Neilson v City of Swan (No 3) [2008] WASC 222
October 26, 2008 [Bold text denotes emphasis added].
Neilson v City of Swan (No 3) [2008] WASC 222
In this development dispute, a self-represented plaintiff claimed that the defendant, a local government area body (City of Swan), had failed to give proper discovery of "potentially relevant" e-mails.
Discovery Timeline
- July 2002: Plaintiff attempted to use Freedom of Information legislation to obtain e-mails that later formed his discovery request. Due to cost, this was not pursued.
- June 2005: Plaintiff requested "full discovery of all e-mails since 1998". The plaintiff also sent an article to the defendant's solicitors about the discovery of e-mails, and provided case law in apparent support of the use of keyword searches.
- Defendant gave discovery of e-mails generated between 1998-2004. Albeit, those which existed in hard copy form only.
- September 2008: Plaintiff made an informal request to the Court for "further and better discovery using a keyword search of the defendant’s e-mail system".
- Defendant filed affidavits in support of the "difficulty and expense involved in complying" with the plaintiff's initial discovery request.

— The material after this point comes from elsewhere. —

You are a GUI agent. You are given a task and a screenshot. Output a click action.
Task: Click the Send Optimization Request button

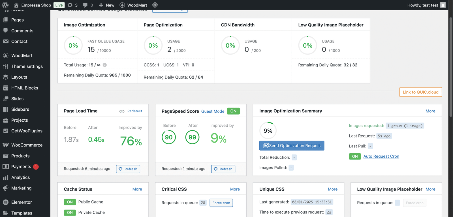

- October 2008: At trial, the plaintiff appeared to accept the purported burdens for the defendant in complying with the initial discovery request and limited his application to e-mails between 1998-2002.
Relevance
Templeman J at [18]:
[18] I have to consider whether there are reasonable grounds for being fairly certain that there are in existence, in the defendant’s electronic archives, emails which ought to have been disclosed. Clearly, it is impossible to answer that question either affirmatively or negatively: there is simply no evidence on this point.
Proportionality
Templeman J at [19] affirmed the principle of proportionality embraced by Le Miere J:
19 The next question, therefore, is whether the defendant should be put to the trouble and expense of undertaking the search sought by Mr Neilson. That, in turn, depends on the utility of the exercise, having regard to the issues in the case. It depends also on considerations of proportionality: as Le Miere J said in Leighton Contractors Pty Ltd v Public Transport Authority of Western Australia [2007] WASC 65:
"That principle may be generally expressed in terms of requiring the court to deal with cases, so far as practicable, in ways that are proportionate to the importance of the issues involved, to the value of the subject matter involved, to the complexity of the issues, and to the financial position of each party, consistently with the overriding obligation of the court to deal justly with its cases."
Judgment
- Application dismissed with costs.
24 As pleaded, the plaintiffs' case appears to be based on the drawing of inferences from objective facts. Clearly, it would assist the plaintiffs to prove their case if (for example) Mr Richardson had written an email in which he revealed that he had the state of mind the plaintiffs attribute to him. Having regard to the principles applicable here, before acceding to Mr Neilson's application, I would have to be satisfied that there were 'reasonable grounds for being fairly certain that there are other documents' of this nature. However, there is no evidence on which I could reach that degree of persuasion. Furthermore, as I have already noted, the search requested by Mr Neilson does not include the word 'Richardson': and it cannot be said with confidence that emails which had been deleted would be restored
25 In these circumstances, I consider that there is likely to be very little utility in requiring the defendant to search its previous email system. I accept that, having regard to the defendant's resources, the cost would not be prohibitive, although it would no doubt be considerably greater now than it would have been in 2002. However, that is only one of the relevant considerations.
26 In all the circumstances, I do not think the plaintiffs will be denied justice by the order I propose to make, which is that Mr Neilson's application for further discovery be dismissed.